-- Directions for this task --
Using the data beneath this instruction, retype only the lines from the one that contains "Instruction: Tap like count 14 on 江西 comment" down to the one that contains "Click SAVE BACK", both included, exactly as they appear.

[Start of section]

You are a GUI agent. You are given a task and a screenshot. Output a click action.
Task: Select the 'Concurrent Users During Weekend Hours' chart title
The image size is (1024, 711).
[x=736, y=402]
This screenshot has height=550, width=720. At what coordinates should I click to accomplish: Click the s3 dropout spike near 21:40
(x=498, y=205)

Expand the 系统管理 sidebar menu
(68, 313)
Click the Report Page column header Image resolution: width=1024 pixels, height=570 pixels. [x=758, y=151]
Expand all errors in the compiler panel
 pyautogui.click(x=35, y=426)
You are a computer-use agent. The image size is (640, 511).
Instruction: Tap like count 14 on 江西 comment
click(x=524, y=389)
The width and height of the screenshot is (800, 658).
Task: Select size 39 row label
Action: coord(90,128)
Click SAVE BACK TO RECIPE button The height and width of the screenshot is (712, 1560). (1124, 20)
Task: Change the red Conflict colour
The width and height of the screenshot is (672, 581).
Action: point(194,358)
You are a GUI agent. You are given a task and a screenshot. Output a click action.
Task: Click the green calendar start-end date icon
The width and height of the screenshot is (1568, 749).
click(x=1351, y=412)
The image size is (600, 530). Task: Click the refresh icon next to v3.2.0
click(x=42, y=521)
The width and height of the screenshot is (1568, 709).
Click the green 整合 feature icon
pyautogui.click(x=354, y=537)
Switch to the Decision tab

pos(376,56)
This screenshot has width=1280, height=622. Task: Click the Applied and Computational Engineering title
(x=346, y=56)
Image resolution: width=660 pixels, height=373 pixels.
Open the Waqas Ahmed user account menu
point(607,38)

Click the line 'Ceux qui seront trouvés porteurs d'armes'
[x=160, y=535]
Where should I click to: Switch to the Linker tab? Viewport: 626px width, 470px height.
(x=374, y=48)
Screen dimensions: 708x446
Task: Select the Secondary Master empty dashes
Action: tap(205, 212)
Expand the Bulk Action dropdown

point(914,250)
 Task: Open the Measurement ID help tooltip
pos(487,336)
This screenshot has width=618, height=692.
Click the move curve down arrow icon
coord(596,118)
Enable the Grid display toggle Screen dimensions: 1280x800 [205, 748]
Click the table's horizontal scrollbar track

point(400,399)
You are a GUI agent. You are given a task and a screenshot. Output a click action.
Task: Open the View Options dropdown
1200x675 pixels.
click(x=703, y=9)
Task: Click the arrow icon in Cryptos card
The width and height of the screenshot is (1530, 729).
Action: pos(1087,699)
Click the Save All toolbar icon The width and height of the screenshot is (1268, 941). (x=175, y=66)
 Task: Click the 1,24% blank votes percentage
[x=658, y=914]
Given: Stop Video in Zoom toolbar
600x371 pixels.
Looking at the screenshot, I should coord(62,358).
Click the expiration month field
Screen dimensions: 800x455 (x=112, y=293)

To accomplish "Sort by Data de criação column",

[End of section]

-- Solution below --
Instruction: Tap like count 14 on 江西 comment
click(x=524, y=389)
The width and height of the screenshot is (800, 658).
Task: Select size 39 row label
Action: coord(90,128)
Click SAVE BACK TO RECIPE button The height and width of the screenshot is (712, 1560). (1124, 20)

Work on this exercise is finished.